From the responses to the open questions, it was possible to summarise the barriers and facilitators. Some of the themes identified may have been predicted, for example the importance of funding, engagement from settings, staff capacity and hygiene concerns (that is, cross-infection risk and safe handling of toothbrushes). However, other themes, such as priority placed on oral health and the need for resources to facilitate implementing an STP within a LA (or indeed within an individual setting), require further discussion. For example, oral health promotion activities are now mandatory in early years settings,10 which should lend priority to activities such as supervised toothbrushing, although it would appear that some settings are not aware of this standard or choose to achieve it in a different way. In terms of resources, it appears that different LAs have developed their own resources and are willing to share these to facilitate other LAs establishing STPs, and that such resources would be welcomed to overcome barriers around staff training, gaining parental consent, and availability of appropriate quality assurance and infection control protocols. These resources go beyond what is currently available in the Improving oral health toolkit published by PHE in 2016.14 Further research is needed to explore further the barriers and facilitators, not just those experienced by commissioners of STPs, but also those experienced by settings, parents and children, and where possible, to consider solutions to overcome the barriers.
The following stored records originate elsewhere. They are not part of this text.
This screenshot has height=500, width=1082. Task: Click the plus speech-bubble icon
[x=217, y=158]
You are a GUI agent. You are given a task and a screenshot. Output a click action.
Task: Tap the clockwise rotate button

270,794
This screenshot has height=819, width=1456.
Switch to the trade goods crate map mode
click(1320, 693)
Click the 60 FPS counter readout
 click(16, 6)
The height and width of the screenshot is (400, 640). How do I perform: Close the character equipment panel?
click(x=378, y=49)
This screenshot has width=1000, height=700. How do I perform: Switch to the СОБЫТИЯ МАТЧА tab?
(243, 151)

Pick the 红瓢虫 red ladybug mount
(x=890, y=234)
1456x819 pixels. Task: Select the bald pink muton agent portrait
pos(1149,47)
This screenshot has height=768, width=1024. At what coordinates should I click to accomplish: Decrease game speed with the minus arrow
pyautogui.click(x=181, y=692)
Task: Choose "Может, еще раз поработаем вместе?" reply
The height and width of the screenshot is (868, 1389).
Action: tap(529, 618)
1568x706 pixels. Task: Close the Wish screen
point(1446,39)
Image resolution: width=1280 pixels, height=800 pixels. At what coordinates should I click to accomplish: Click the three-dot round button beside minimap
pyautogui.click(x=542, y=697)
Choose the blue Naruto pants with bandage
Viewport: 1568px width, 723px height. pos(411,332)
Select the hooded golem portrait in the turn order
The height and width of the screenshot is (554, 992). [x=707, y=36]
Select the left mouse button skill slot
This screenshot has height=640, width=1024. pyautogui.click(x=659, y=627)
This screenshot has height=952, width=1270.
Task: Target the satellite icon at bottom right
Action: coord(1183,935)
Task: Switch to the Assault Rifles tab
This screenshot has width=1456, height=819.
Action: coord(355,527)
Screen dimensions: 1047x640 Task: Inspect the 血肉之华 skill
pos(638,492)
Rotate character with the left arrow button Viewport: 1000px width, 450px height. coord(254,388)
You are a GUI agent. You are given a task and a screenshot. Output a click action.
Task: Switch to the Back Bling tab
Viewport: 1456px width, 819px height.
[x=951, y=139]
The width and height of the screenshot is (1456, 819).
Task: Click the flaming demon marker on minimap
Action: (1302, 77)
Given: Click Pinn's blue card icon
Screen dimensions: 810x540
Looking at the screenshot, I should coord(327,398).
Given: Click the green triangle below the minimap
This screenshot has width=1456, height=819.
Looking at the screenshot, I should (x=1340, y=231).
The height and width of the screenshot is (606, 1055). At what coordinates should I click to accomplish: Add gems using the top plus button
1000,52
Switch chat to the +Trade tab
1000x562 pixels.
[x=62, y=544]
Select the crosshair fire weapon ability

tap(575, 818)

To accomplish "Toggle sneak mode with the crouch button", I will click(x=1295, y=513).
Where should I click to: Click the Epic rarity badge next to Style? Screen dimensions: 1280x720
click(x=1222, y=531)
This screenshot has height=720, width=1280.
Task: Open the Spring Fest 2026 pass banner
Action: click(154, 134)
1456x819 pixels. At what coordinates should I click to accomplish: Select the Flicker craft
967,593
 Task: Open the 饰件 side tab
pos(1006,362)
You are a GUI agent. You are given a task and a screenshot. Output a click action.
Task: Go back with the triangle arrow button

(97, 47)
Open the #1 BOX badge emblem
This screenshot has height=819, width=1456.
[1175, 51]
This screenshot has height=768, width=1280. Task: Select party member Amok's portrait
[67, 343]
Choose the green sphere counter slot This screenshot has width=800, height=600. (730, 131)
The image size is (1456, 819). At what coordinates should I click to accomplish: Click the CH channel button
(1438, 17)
The main limitation of the study was the quality of the data. Issues were noted in terms of the age of children reported to be involved. STPs mainly involved children three years and older, although some LAs reported data using broader age categories, for example 0-5 years. This was due to either piloting new initiatives with younger children in specific settings, or provision being extended due to additional needs. It was also noted by participants that the data provided were an estimate and that numbers of settings and children involved varied, with many noting expressions of interest in expanding STPs back to pre-COVID levels, or had plans for further expansion. This suggests the need for a mechanism to allow data to be updated regularly to monitor the size and reach of STPs and whether any plans for expansion are realised, as currently, there is no unified system for collecting such data. Moreover, it is important to be mindful that the number of LAs a public health consultant has oversight over can vary, with some only having one and others having up to four, thus may only have access to overall estimates rather than LA-specific data. In addition, it is possible that those not operating a toothbrushing programme were reticent to complete the survey. However, we took extensive measures to emphasise that we equally wanted information from LAs that did not or did not currently, being mindful of the impact COVID-19 had on halting STPs, implement toothbrushing programmes. Indeed, several LAs reported that their programmes had temporarily stopped and others reported about their plans to implement in the future. Furthermore, we plan to undertake another survey in the future to capture the changing landscape of implementation and commissioning (for example, ICSs).

Conclusion

In summary, just under half of the LAs that responded currently implement an STP, with the majority being LA-commissioned and targeted by deprivation level. STPs were provided through a variety of delivery models and the number of settings and children participating in STPs ranged from a very small scale to in the thousands. Several barriers to implementation were reported and the COVID-19 pandemic has undoubtedly had a substantial impact on STPs. However, several facilitators to implementation were also reported, with LAs keen to share good practice and resources. Work is currently being undertaken to explore the implementation of STPs further, with the intention of developing efforts to improve their uptake and sustainability.